### How to complete this task
In the data, find the word "will" and copy out every line that has it.

### Data listing
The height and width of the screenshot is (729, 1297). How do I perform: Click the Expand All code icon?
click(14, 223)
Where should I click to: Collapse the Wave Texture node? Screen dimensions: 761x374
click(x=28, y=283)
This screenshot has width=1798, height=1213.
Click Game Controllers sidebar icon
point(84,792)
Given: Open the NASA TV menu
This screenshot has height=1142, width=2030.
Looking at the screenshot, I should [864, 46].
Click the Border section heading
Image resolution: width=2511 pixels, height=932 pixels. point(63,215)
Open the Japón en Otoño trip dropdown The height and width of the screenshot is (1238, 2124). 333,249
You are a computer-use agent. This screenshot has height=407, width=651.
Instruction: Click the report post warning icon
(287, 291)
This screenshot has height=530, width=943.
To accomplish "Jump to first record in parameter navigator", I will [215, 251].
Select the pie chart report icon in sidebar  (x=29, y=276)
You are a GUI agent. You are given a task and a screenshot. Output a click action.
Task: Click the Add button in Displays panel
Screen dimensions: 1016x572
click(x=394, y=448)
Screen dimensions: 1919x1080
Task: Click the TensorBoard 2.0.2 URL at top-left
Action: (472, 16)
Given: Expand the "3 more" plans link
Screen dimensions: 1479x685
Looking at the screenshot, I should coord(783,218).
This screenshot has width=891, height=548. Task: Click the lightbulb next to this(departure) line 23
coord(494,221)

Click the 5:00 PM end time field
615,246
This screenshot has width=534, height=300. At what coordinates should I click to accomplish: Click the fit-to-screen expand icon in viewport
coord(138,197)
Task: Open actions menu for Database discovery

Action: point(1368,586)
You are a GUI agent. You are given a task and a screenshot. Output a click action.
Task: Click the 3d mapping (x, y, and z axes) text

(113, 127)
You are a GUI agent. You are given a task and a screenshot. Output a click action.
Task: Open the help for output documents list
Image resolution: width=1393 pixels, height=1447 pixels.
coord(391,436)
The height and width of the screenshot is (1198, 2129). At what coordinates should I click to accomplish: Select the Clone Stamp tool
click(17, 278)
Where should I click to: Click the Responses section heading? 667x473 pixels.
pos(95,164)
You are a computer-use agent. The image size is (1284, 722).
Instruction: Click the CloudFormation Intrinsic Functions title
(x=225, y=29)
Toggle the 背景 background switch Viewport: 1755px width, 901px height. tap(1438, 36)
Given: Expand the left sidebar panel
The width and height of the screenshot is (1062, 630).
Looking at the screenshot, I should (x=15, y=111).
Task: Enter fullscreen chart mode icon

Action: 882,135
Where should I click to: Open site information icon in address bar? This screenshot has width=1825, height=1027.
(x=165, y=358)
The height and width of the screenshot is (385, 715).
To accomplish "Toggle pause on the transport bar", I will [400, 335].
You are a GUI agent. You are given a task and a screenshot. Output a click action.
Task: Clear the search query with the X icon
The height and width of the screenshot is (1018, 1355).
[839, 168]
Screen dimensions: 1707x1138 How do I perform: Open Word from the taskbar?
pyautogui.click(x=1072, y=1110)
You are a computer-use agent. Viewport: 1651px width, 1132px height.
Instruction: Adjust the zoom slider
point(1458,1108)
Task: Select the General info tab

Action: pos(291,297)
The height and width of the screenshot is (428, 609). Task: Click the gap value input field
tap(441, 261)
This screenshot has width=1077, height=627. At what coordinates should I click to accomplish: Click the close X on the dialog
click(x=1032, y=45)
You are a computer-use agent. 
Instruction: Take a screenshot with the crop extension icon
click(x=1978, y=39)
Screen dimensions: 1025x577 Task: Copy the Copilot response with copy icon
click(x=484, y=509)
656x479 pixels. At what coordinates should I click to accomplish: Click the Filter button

### Answer to the problem
To accomplish "Jump to first record in parameter navigator", I will [215, 251].
To accomplish "Toggle pause on the transport bar", I will [400, 335].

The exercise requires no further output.